**** The input ****

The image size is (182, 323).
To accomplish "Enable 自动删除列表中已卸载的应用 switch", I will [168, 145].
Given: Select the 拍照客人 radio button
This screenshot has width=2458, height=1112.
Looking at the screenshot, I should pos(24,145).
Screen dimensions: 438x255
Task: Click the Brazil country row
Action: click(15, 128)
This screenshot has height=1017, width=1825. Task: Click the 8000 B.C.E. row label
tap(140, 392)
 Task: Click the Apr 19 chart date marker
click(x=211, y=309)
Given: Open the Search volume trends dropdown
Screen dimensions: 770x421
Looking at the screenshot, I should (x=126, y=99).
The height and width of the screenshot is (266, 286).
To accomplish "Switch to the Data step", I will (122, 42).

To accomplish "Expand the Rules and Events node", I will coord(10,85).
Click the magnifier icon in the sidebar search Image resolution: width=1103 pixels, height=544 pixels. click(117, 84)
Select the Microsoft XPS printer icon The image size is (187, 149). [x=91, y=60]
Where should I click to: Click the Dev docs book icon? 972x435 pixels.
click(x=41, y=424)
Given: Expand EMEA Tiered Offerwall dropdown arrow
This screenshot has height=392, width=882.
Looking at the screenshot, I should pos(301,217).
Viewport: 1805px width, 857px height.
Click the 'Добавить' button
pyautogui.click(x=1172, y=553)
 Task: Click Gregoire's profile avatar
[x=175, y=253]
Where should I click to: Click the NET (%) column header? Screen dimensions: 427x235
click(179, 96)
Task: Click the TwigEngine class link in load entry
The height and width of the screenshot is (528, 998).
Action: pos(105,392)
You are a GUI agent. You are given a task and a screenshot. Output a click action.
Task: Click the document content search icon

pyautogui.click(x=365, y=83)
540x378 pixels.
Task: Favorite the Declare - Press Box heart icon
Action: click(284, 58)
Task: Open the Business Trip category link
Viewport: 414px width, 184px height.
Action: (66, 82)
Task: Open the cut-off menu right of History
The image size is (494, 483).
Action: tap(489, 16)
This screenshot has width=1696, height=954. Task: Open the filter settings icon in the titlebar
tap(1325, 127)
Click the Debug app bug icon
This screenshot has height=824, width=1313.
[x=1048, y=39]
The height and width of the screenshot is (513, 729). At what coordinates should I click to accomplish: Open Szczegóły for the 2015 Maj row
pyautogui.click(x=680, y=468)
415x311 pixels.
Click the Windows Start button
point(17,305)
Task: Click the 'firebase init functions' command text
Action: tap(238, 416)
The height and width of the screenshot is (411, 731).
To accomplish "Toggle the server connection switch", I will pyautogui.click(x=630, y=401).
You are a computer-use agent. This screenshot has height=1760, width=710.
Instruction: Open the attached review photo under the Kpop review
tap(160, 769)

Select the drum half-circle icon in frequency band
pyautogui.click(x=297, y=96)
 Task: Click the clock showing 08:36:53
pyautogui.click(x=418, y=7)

****

* **Instructions for the task**: Convert the stretch of records from the line containing "I will coord(10,85)." through the line containing "Looking at the screenshot, I should pos(301,217).", both ends included, into a JSON list of strings with one string per line and blank lines omitted.

* **The answer**:
[
  "To accomplish \"Expand the Rules and Events node\", I will coord(10,85).",
  "Click the magnifier icon in the sidebar search Image resolution: width=1103 pixels, height=544 pixels. click(117, 84)",
  "Select the Microsoft XPS printer icon The image size is (187, 149). [x=91, y=60]",
  "Where should I click to: Click the Dev docs book icon? 972x435 pixels.",
  "click(x=41, y=424)",
  "Given: Expand EMEA Tiered Offerwall dropdown arrow",
  "This screenshot has height=392, width=882.",
  "Looking at the screenshot, I should pos(301,217)."
]